Abstract

Abstract Introduction Acute myocardial infarction (AMI) is a rare but often lethal consequence of a blunt cardiac trauma. Falls leading to coronary artery dissections are rare, thus underlining the lack of experience in their management. Case report description: a 55–year–old male patient with type 2 diabetes and no relevant past medical history was admitted to our hospital facility after a 30–meter fall during rock–climbing. On arrival, he was hemodynamically and neurologically stable. He underwent a full trauma evaluation: multiple facial bones fractures were diagnosed. An electrocardiogram revealed a QS morphology of the QRS and ST elevation in the precordial lead from V1 to V3 with reciprocal ST depression in the inferior leads. High sensitivity (hs) Troponin T was slightly elevated (49 ng/L, normal values <14 ng/L). A cardiac ultrasound documented a left ventricular dysfunction (LVEF 40%) with akinesia of mid–apical antero–septal and anterior walls. Biomarkers further increased with Troponin reaching 199 ng/L and creatinine phosphokinase–MB 24,7 ug/L (normal value <5 ug/L).
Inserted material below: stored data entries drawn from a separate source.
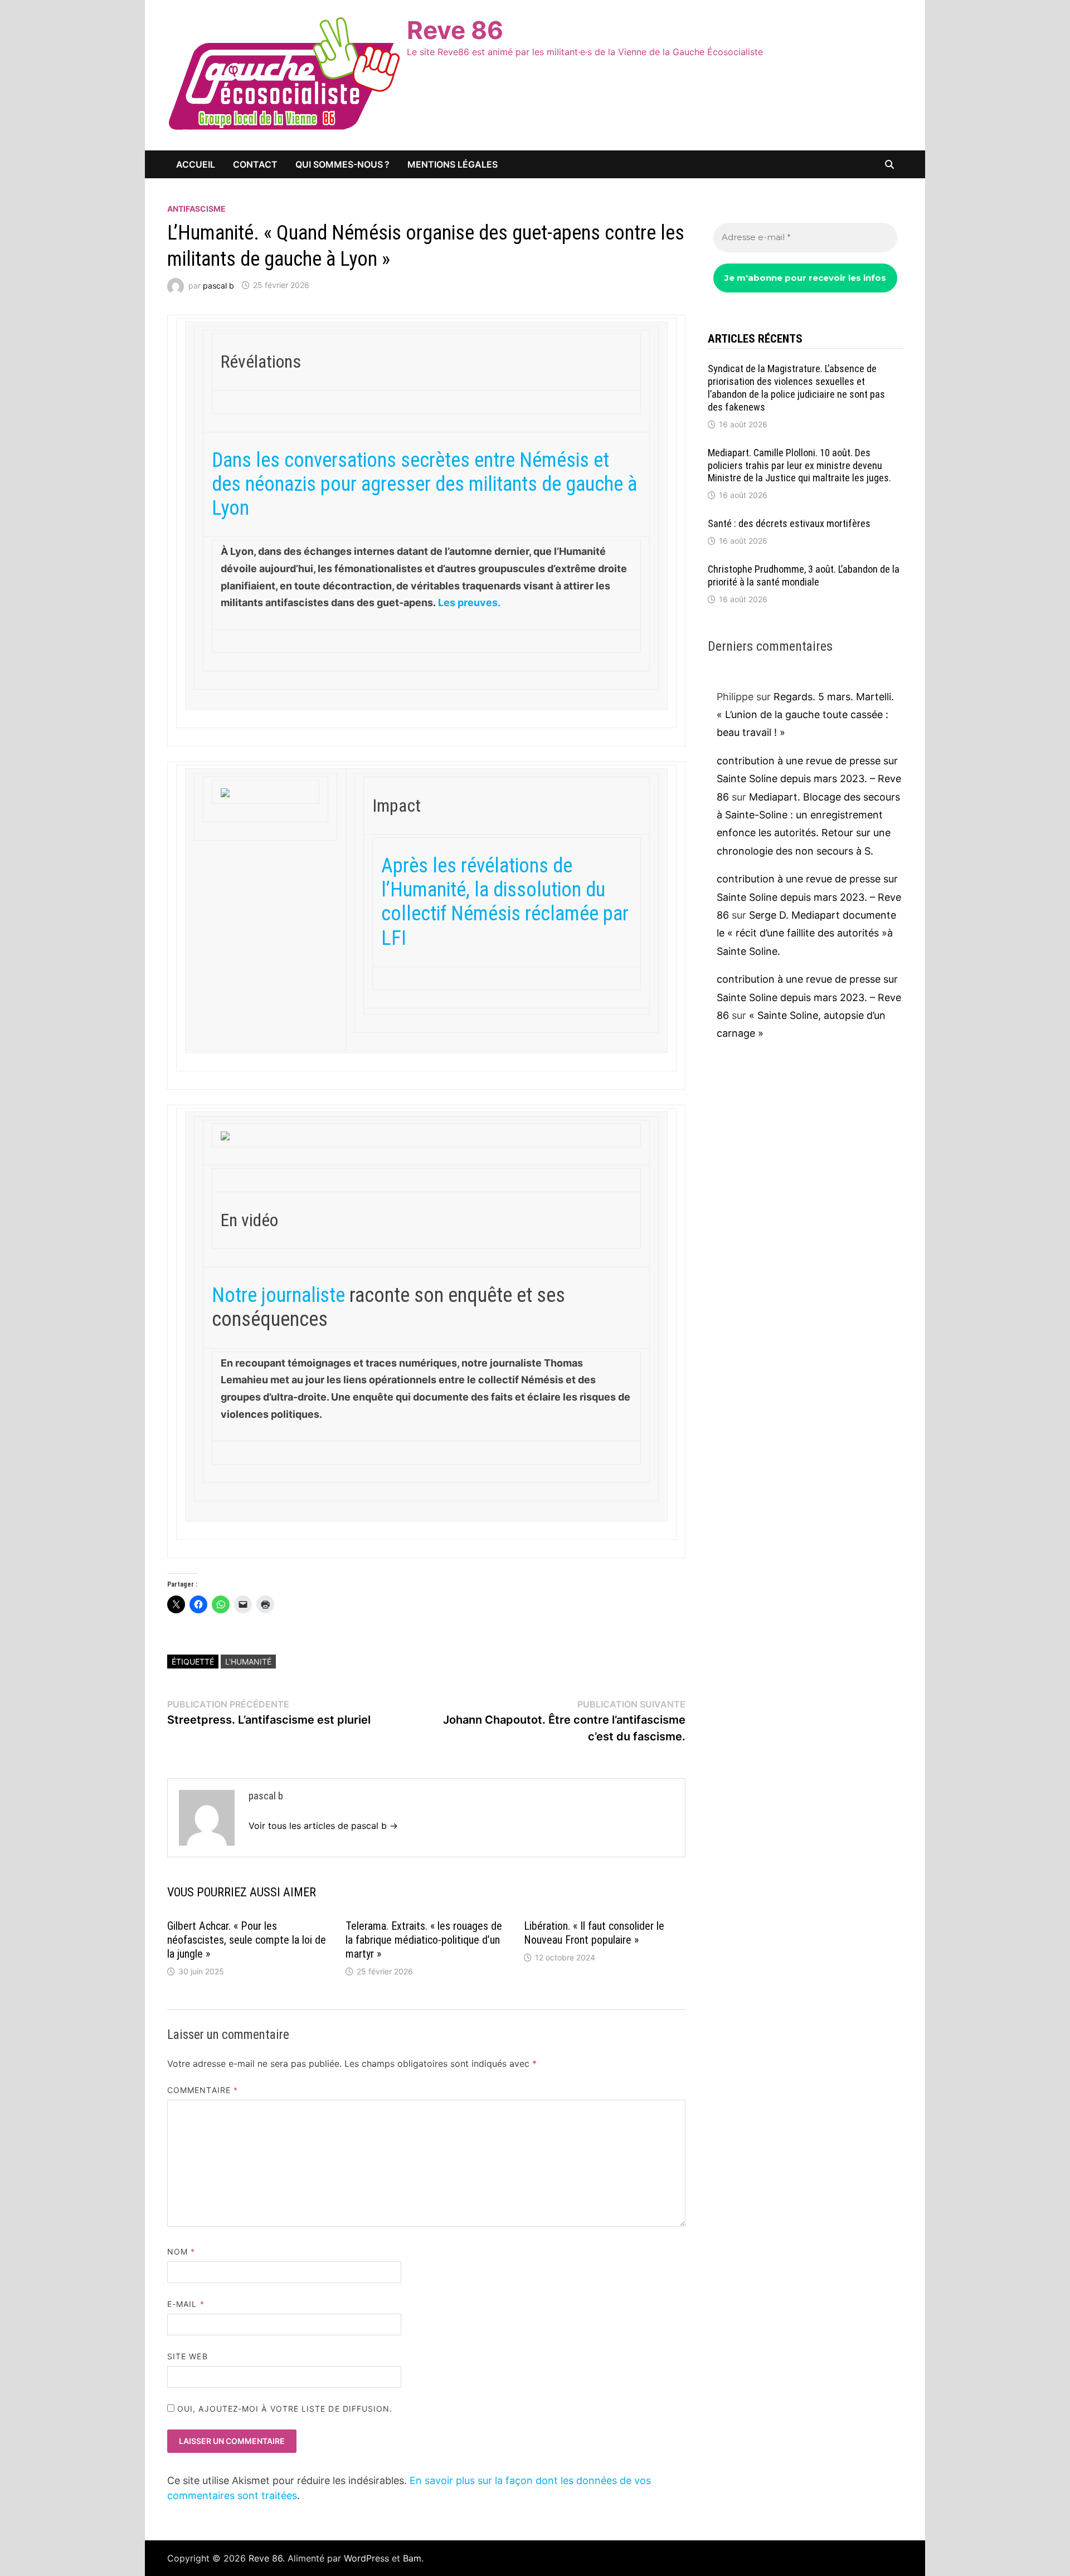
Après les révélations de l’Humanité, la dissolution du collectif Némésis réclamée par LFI (505, 902)
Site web (187, 2356)
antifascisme (196, 208)
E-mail (186, 2304)
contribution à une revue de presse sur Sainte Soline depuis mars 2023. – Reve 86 (809, 779)
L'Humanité (248, 1661)
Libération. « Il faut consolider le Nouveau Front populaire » (594, 1932)
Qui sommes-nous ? (342, 164)
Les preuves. (469, 602)
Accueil (195, 164)
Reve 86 (455, 30)
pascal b (218, 285)
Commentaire (202, 2090)
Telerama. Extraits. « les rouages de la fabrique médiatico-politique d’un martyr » (424, 1939)
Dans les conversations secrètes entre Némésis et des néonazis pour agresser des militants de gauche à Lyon (424, 484)
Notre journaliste (278, 1295)
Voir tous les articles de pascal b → (323, 1825)
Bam (412, 2558)
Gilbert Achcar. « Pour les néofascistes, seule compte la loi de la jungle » (246, 1939)
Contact (255, 164)
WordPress (366, 2558)
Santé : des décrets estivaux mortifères (789, 523)
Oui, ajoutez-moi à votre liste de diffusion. (283, 2408)
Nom (181, 2251)
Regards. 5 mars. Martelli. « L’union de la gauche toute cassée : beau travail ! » (805, 715)
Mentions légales (452, 164)
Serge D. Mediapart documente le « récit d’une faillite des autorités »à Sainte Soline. (806, 933)
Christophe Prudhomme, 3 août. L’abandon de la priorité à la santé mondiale (803, 575)
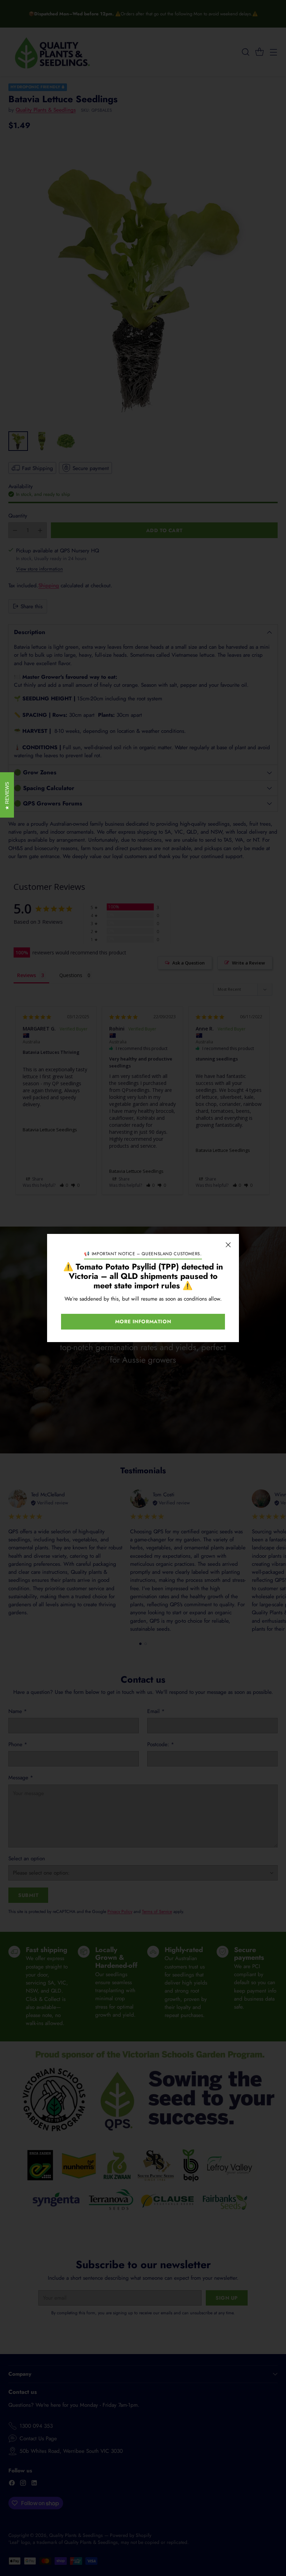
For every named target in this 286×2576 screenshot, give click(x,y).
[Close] (228, 1244)
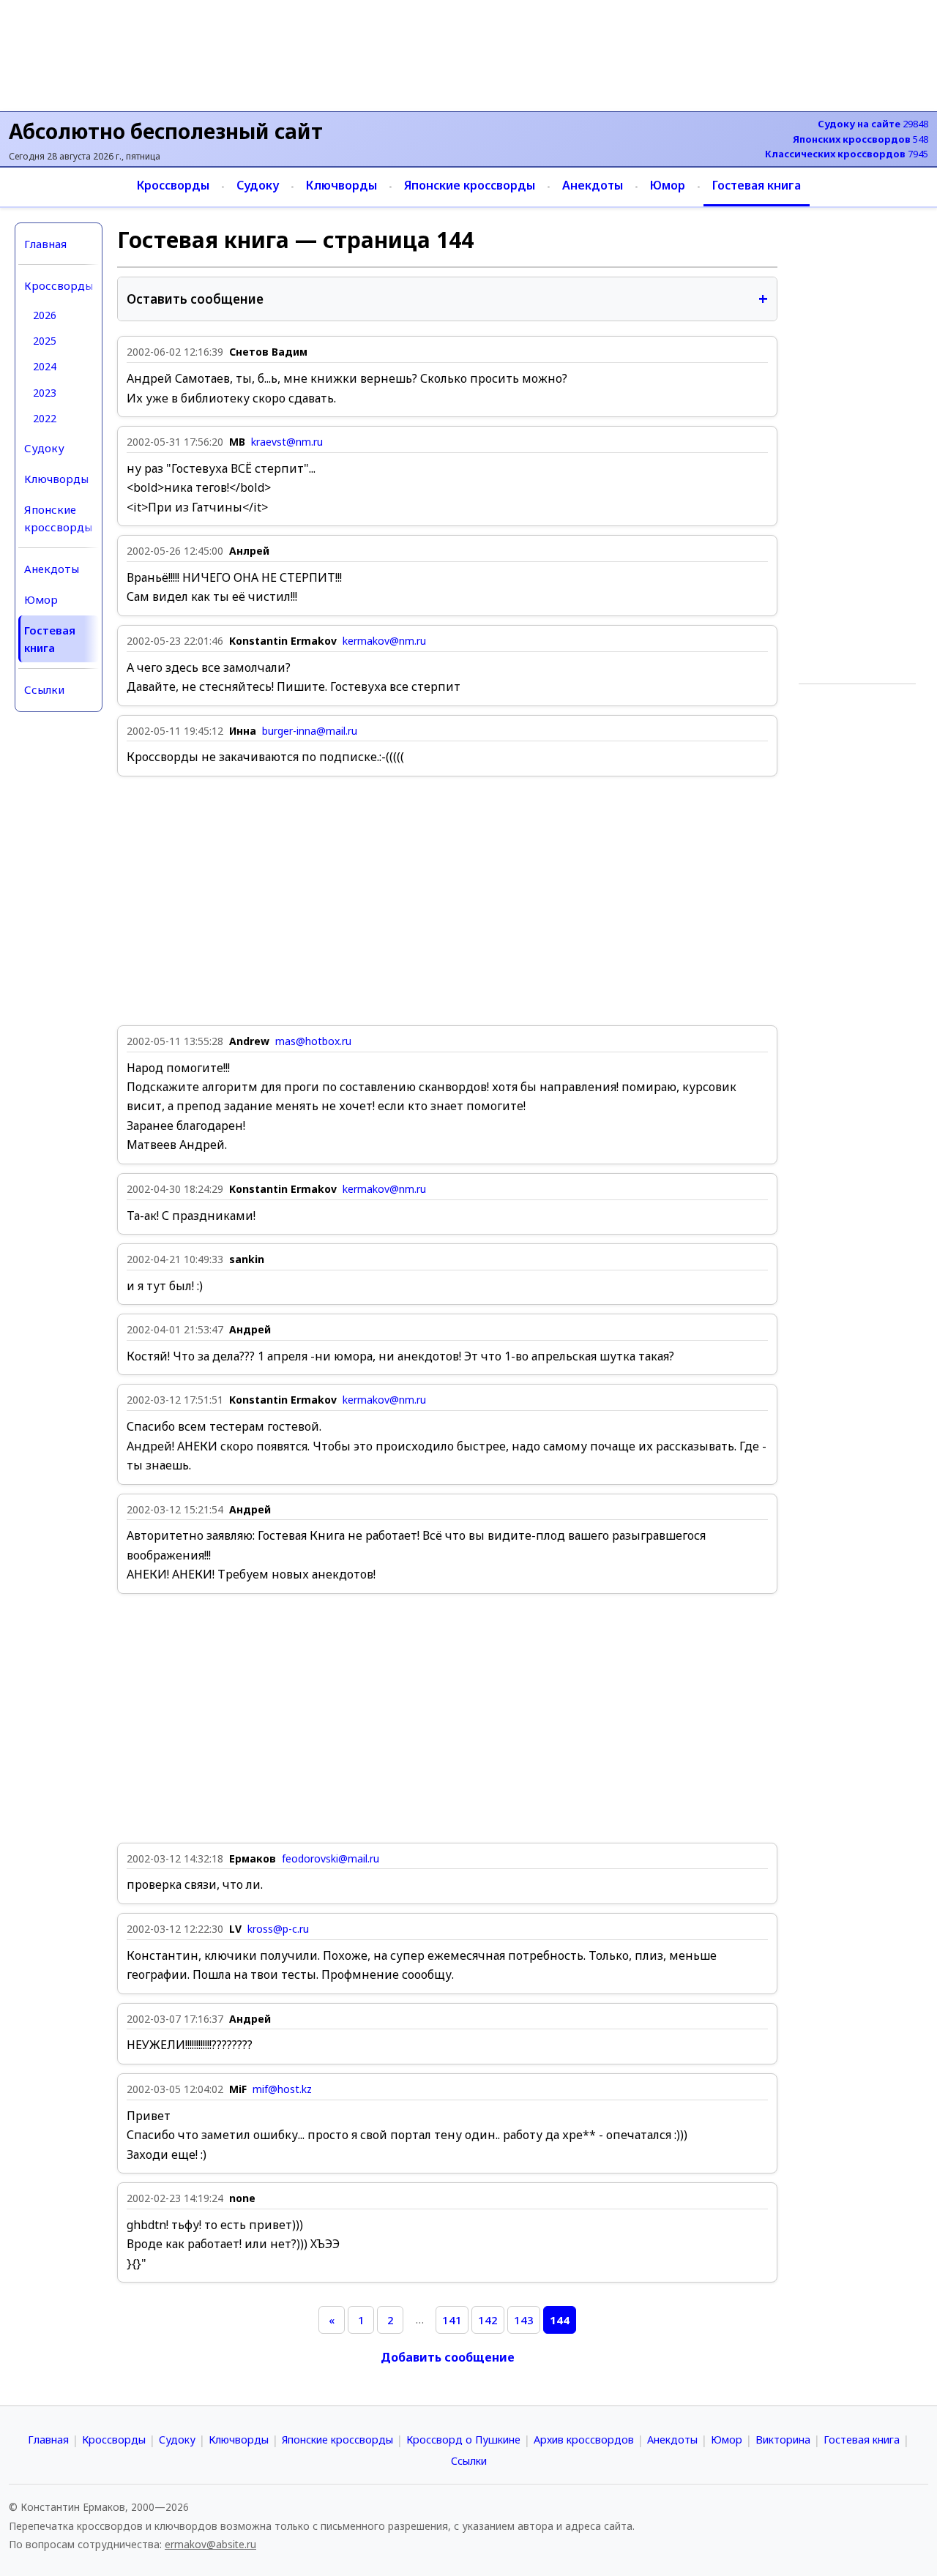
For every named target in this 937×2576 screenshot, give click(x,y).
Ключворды (341, 185)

Coronary angiography demonstrated proximal occlusion of the left anterior descending (LAD) coronary artery with an image consistent with traumatic coronary artery dissection, confirmed by a cardiac CT scan showing the proximal occlusion of the LAD with retrograde perfusion of its downstream portion. Considering the left ventricular dysfunction, the elevation of cardiac biomarkers (peak CK–MB 187 ug/L, peak hs troponin T 5400 ng/L) and the acceptable hemorrhagic risk in spite of the need for facial surgery, a coronary angioplasty was performed. A dual antiplatlet therapy with acetilsalicidic acid and clopidogrel began. Nine days later the patient underwent the maxillo–facial surgery: clopidogrel was stopped provisionally and a bridge strategy using tirofiban was chosen. Post–operatory was uneventful. A full recovery of cardiac function was assessed after one year (LVEF of 55%). Discussion Few cases of blunt cardiac trauma with coronary artery dissections have been reported and treated successfully, with the LAD being the most frequently involved vessel (76%). If urgent non–cardiac surgery can be postponed, a percutaneus revascularization eventually followed by tirofiban as bridge therapy can be suggested, carefully considering the risk of stent thrombosis and the hemorrhagic risk conveyed by the trauma itself.